In the first case, I used it for the uniform buffers that holds the transform matrices, together with GL_MAP_FLUSH_EXPLICIT_BIT and calls to glFlushMappedBufferRange(). It seemed to work without any performance issue, even though I'm uploading per object before each draw call. I assume that any performance difference is small that other factors dominate.
In the second case, I tried it in the following context: I have shared memory where another process draws an HD resolution 32bpp image, on average once per frame. Whenever there's a new image, I upload it to a PBO and from there to a texture (as the latter is asynchronous)--there are actually two PBOs that I ping-pong between.

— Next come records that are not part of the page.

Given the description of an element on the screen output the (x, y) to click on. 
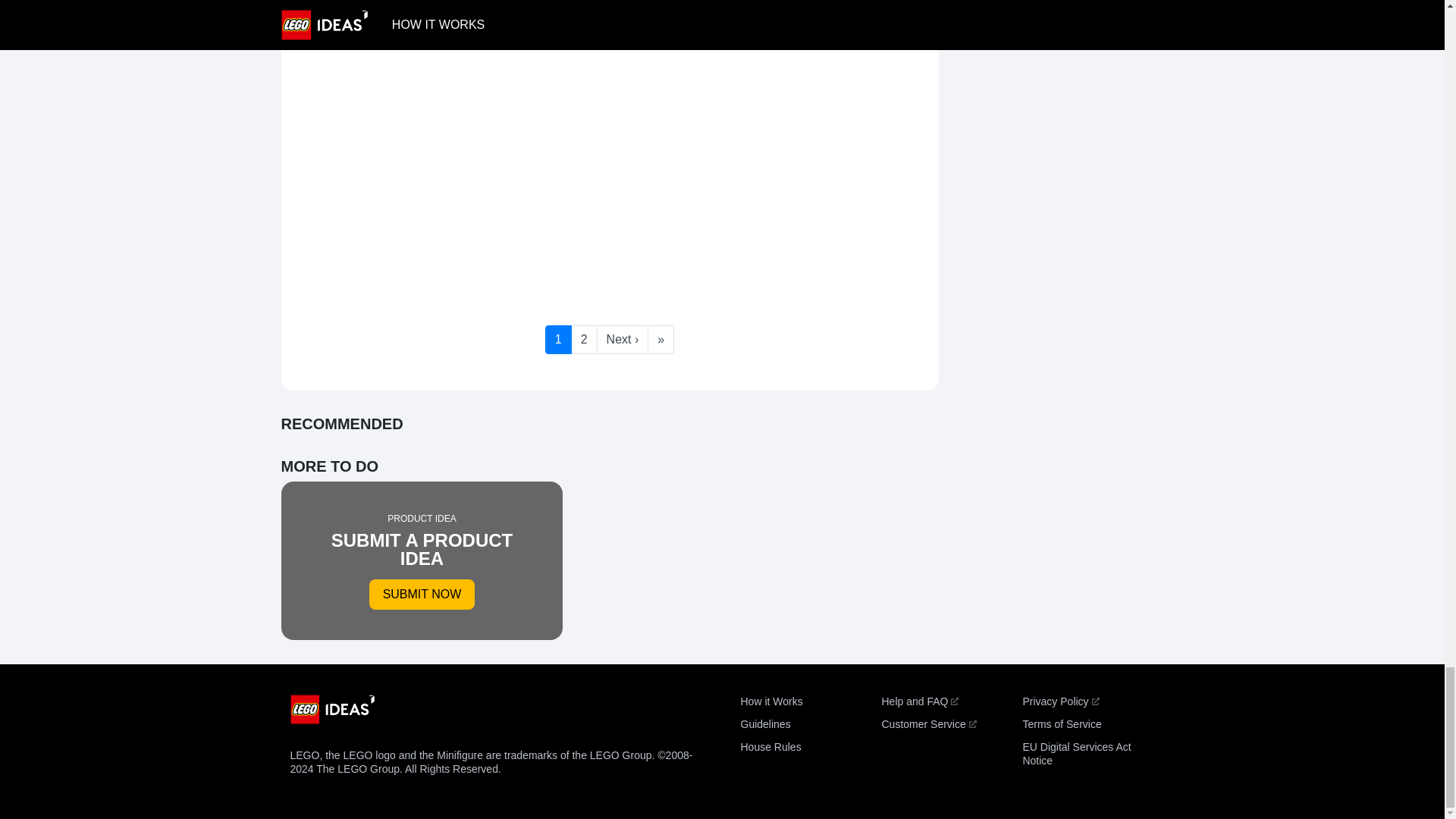
Help and FAQ (919, 701)
Guidelines (764, 724)
2 (583, 339)
Customer Service (421, 560)
Privacy Policy (927, 724)
1 (1060, 701)
How it Works (558, 339)
EU Digital Services Act Notice (770, 701)
Terms of Service (1076, 753)
Given the description of an element on the screen output the (x, y) to click on. 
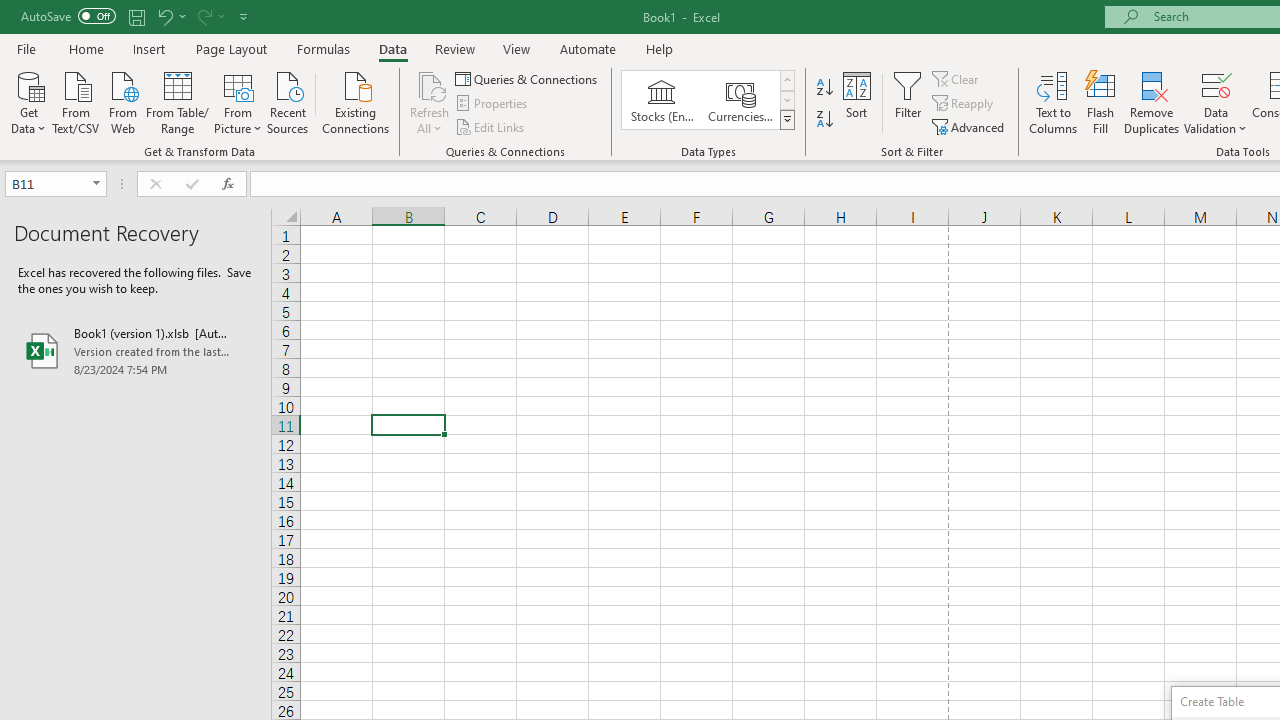
From Web (122, 101)
Reapply (964, 103)
Review (454, 48)
Page Layout (230, 48)
Quick Access Toolbar (136, 16)
Name Box (56, 183)
Redo (209, 15)
File Tab (26, 48)
Name Box (46, 183)
System (10, 11)
View (517, 48)
Undo (170, 15)
Redo (203, 15)
Automate (588, 48)
Undo (164, 15)
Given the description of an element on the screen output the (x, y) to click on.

What happened is that when I changed from map-memcpy-unmap to a persistent mapping and then memcpy-flush, as I had done with the uniform buffers in my first test case, the performance dropped a lot. Note that this happened with any combination of other flags I tried. I tried flushing both right after the memcpy, and instead right before the use of the data to load into texture from the PBO. I tried no explicit flushing. I tried putting GL_MAP_UNSYNCHRONIZED bit in again. I tried GL_MAP_COHERENT_BIT. I also tried to use fences (one for each PBO) set after the use of the buffer to load into texture and corresponding glClientWaitSync() before the memcpy into it. I tried orphaning with GL_MAP_INVALIDATE_BUFFER_BIT (though I'm not sure it makes sense for the large amount of data being transferred). I tried these in various combinations, but in the end, I simply could not get the performance back to what it was with the map-memcpy-unmap.
What am I missing? I'm running this on an NVIDIA GTX680 with the 332.21 driver (Windows 7 x64).